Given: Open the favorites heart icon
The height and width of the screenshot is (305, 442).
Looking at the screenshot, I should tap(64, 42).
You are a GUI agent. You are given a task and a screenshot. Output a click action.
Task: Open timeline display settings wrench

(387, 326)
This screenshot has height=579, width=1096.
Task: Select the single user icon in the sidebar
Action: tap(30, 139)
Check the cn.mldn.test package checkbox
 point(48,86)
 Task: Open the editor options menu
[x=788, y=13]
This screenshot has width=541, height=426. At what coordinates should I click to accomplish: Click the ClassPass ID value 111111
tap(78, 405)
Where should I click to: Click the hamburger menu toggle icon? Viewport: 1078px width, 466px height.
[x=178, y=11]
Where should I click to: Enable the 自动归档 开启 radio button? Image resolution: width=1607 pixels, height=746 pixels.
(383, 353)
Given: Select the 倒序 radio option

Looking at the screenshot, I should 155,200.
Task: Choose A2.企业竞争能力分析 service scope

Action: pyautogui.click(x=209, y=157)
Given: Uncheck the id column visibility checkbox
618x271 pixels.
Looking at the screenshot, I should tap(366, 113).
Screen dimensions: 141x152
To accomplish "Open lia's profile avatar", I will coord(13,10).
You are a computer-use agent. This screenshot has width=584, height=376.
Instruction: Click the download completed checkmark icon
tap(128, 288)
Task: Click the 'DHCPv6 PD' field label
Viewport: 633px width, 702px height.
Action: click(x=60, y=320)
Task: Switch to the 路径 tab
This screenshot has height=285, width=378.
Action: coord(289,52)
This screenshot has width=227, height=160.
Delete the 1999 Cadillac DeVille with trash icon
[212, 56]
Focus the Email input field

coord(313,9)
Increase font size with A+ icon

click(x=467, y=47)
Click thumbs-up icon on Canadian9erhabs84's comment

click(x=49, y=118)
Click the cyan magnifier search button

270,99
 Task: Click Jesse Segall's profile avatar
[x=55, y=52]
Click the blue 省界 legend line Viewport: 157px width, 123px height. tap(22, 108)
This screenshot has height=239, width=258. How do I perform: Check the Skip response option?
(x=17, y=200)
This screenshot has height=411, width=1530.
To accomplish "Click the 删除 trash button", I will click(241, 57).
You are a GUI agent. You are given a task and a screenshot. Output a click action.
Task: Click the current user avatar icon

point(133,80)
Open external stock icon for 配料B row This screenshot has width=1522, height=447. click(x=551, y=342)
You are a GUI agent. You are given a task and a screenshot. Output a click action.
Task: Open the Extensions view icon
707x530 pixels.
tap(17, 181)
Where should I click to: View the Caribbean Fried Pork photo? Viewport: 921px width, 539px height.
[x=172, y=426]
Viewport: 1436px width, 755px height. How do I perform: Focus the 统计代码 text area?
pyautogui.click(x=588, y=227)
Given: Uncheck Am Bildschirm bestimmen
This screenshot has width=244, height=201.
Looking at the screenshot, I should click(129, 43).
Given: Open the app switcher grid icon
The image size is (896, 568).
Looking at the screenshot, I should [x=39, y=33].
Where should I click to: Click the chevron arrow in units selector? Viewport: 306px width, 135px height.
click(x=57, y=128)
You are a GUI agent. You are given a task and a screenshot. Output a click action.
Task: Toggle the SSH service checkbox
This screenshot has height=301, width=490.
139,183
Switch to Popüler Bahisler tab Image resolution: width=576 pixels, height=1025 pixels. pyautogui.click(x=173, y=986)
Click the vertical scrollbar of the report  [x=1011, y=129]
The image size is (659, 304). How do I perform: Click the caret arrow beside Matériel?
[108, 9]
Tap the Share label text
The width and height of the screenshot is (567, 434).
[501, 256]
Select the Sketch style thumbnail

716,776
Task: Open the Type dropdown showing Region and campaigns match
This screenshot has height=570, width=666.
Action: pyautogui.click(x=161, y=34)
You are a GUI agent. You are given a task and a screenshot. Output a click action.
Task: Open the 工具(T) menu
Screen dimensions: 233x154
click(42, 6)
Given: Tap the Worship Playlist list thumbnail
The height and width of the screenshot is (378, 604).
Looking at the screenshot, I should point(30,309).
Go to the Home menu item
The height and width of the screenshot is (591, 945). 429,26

• **YOUR TASK**: Scan the preceding listing for the string "Uncheck" and copy every line where it occurs.

• **EXERCISE RESULT**:
Given: Uncheck the id column visibility checkbox
Given: Uncheck Am Bildschirm bestimmen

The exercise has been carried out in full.